Oft ist mir als Leser dann nicht klar, was eigentlich das Ergebnis ist. Das ist das Problem der Black-Box, denn grundsätzlich kann niemand beschreiben warum die KI welche Entscheidung getroffen hat. Und wenn dann noch der Zusammenhang zwischen dem KI-Ergebnis und dem wissenschaftlich interessanten “Warum?” fehlt, ist der wissenschaftliche Mehrwert gering. Gerade in der Entwicklung medizinischen Diagnostik finde ich das besonders heikel, denn manchmal gibt es, wo KI gewählt wird, bewährte statistische Methoden, deren Ergebnis besser zu interpretieren wäre. Aber ich schweife ab ….
Das Problem der mangelnden Nachvollziehbarkeit haben auch andere schon beschrieben, es erfährt in meinen Augen eine besondere Würze, wenn – wie im vorliegenden Fall – ein Desktop-Programm verwendet wurde. Motto: “Klicken bis die Kurve stimmt!” Deshalb würde ich mich freuen, wenn ähnlich zur angewandten Statistik an Universitätskliniken auch beim Einsatz von KI Regeln eingeführt werden. Zum Beispiel:
- vor dem Einsatz von KI / dem Anwenden von KI auf Daten bitte Beratung suchen, bei Leuten, die sich auskennen
- keine Desktop-Programme verwenden (auch wenn die graphische Benutzeroberfläche verführend ist), die nicht protokollieren, was man eigentlich gemacht hat (was war der Input, welches der verwendete Algorithmus, ggf. welches die Parameterisierung?)

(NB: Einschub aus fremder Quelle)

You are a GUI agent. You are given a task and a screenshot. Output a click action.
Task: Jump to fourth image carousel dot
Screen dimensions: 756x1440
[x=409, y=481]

- beim Einsatz von Skripten gilt es ebenfalls zu protokollieren, was eigentlich durchgeführt wurde – am Besten mit zusätzlicher Publikation der Skripte, also des Quellcodes
- eine Pflicht zur Veröffentlichung dessen was genau gemacht wurde (also der Protokolldaten)
Der letzte Punkt ist eine Forderung an die wissenschaftlichen Zeitschriften, denn ohne eine genaue Beschreibung ist die Nachvollziehbarkeit schon auf der menschlichen Ebene nicht zu gewährleisten. Und damit haben wir die “Pandorabüchse KI” (also das Nicht-Nachvollziehen-Können von KI-Entscheidungen) an sich noch gar nicht aufgemacht!
Ich fürchte Passagen wie die oben zitierte werden den review-Prozess immer wieder mal ungehindert durchlaufen (weil die Anwendung von KI eben eher selten wirklichen KI-ExpertInnen zur Begutachtung vorgelegt wird, genauso wie auch die “ordinäre” Statistik bei Weitem nicht in allen Fällen StatistikerInnen zur Durchsicht gegeben wird – Beispiele finden sich überall dort, wo das eigentliche Fach ein Anderes ist und dementsprechend ExpertInnen zum spezifischen Fach zum Review kommen, die eben auch ein Wenig von Statistik bzw. KI verstehen – oder zu verstehen glauben). Die ganze Melange der KI in der bio-medizinischen Forschung droht zu einen neuen Beitrag zur Reproduzierbarkeitskrise zu werden.